Przyczyn naszego dzisiejszego zwycięstwa jest wiele. Główny udział ma w nim Adebayor, swoje trzy grosze dołożył Saha, poza tym cała drużyna Spurs zagrała świetne zawody. Co natomiast było przyczyną tak tęgiego lania Newcastle?
To już wie Alan Pardew: "Oni [Spurs] są bardzo, bardzo dobrą drużyną, zagrali przeciw nam tak dobrze jak jeszcze żadna drużyna. Jestem przekonany, że z taką siłą rażenia jaką obecnie posiadają mają wielkie szanse na tytuł.

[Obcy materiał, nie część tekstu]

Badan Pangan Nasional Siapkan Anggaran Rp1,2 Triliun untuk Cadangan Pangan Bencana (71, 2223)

Jak już mówiłem, dziś byli świetni, a to było dla nas problemem. Nie mogłem skorzystać z trzech moich podstawowych pomocników, a to było dla nas zbyt wiele.
Większość, winy za tę porażkę leży jednak po mojej stronie, prawdopodobnie mieliśmy zbyt wielu ofensywnych zawodników na boisku.
Tottenham złapał "wiatr", a my raz po raz się odsłanialiśmy. To moja wina.
Ten sezon dowodzi tego, że wrócimy jeszcze na ścieżkę dobrej gry, bo już nie raz tak reagowaliśmy na takie mecze.
Mamy świetną pozycję w lidze, różnica bramek nic nie zmienia, jesteśmy tylko o punkt za Chelsea i Arsenalem, spróbujemy coś na tym zbudować."